Jim Ward

No. 16, 7
- Position: Quarterback

Personal information
- Born: July 16, 1944 (age 82) Frederick, Maryland, U.S.
- Listed height: 6 ft 2 in (1.88 m)
- Listed weight: 196 lb (89 kg)

Career information
- High school: Gaithersburg (Gaithersburg, Maryland)
- College: Gettysburg
- NFL draft: 1966: 14th round, 215th overall pick

Career history
- Baltimore Colts (1967–1969); Buffalo Bills (1970)*; Washington Redskins (1970); New Orleans Saints (1971)*; Philadelphia Eagles (1971);
- * Offseason or practice squad member only

Awards and highlights
- NFL champion (1968); Second-team All-East (1965);

Career NFL statistics
- TD–INT: 2–2
- Passing yards: 165
- Passer rating: 63.8
- Stats at Pro Football Reference

= Jim Ward (quarterback) =

American football player (born 1944)

James Edgar Harold Ward (born July 16, 1944) is an American former professional football player who was a quarterback in the National Football League (NFL).

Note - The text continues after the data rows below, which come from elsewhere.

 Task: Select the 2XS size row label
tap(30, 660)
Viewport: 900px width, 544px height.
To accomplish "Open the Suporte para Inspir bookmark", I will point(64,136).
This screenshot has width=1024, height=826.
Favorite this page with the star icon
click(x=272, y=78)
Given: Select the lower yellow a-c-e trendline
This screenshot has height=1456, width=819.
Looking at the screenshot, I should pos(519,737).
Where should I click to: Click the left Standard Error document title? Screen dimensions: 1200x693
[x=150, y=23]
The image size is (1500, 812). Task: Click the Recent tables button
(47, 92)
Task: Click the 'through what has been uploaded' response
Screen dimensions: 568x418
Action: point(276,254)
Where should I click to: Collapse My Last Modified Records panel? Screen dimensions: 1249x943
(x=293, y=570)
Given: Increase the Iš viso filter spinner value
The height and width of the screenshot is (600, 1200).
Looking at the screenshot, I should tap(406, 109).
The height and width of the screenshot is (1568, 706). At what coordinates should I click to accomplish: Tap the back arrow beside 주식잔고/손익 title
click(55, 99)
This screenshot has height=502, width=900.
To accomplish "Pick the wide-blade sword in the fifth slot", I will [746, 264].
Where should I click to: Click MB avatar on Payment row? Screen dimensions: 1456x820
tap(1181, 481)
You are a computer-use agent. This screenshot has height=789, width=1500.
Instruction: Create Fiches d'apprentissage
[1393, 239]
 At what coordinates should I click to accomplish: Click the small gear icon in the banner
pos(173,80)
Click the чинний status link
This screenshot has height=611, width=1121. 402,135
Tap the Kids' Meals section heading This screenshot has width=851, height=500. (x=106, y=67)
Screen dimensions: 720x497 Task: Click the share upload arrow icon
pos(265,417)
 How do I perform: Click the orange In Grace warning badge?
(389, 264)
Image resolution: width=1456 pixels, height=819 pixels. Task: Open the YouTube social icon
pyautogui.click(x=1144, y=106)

He played college football for the Gettysburg Bullets. He played in the NFL for the Baltimore Colts from 1967 to 1968 and for the Philadelphia Eagles in 1971. With the Colts up 34–0, Ward briefly saw action in relief of starting quarterback Earl Morrall in the final minutes of the 1968 NFL Championship Game.

He attended Gettysburg College and was the only player in school history to be drafted.